Armstrong and Moulitsas argue that other self-serving political strategy errors deprive the Democrats of some of their strongest candidates. Armstrong and Moulitsas claim that the grotesque caricature of Howard Dean as some kind of unelectable loony leftist didn't originate with Republicans but with Democratic insiders, who feared his threat to their control of party policy and funding. With the exception of his very strong and early opposition to the Iraq war, as governor of Vermont Dean was a classic centrist, a very effective fiscal conservative. Yet the word started going out that he was a wild man.

Armstrong and Moulitsas write:

"On November 7, 2003, a mysterious new group called Americans for Jobs and Healthcare ran a series of ads against Dean in Iowa, distorting his record, criticizing him for his positions on trade, Medicare growth, and gun rights, implying that Dean was not a progressive. The worst of the lot zoomed into the eyes of Osama Bin Laden on the cover of Time magazine while the announcer intoned, 'We live in a very dangerous world.... Howard Dean just cannot compete with George Bush on foreign policy.'"
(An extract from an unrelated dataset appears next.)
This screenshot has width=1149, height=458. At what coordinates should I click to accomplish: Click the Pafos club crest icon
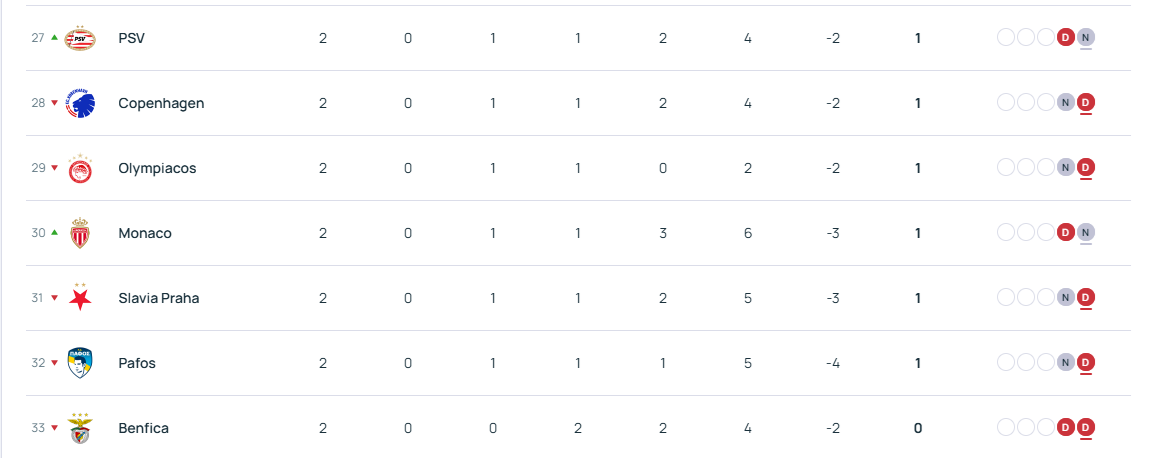[x=80, y=363]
The ads were financed by forces backing Kerry and Gephardt. CNN helped bury Dean by showing the dubious footage of his grotesquely distorted "scream" over and over again, but it was his own party that depicted him as a political vampire and drove the wooden stake into his heart.

The main theme of "Crashing the Gate" is not ideology, but winning. Democrats mainly lose on the ground, not the issues, the authors observe. For the past forty years, conservative Republicans have been training and supporting an astoundingly effective cadre of killer bee operatives. Meanwhile, the Democratic leadership has been doing its best to imitate Republicans on the issues, while ignoring their ferociously effective political marketing techniques on the ground.

Many will disagree with one or another of the prescriptions in "Crashing the Gate" for curing the Democratic rot, but this book could be the most important political work of 2006. Although the language is blunt, the aggressive self-confidence a bit obnoxious at times, the overall enthusiasm and just plain political good sense offer Democrats a tantalizing glimpse of hope in a very gloomy time.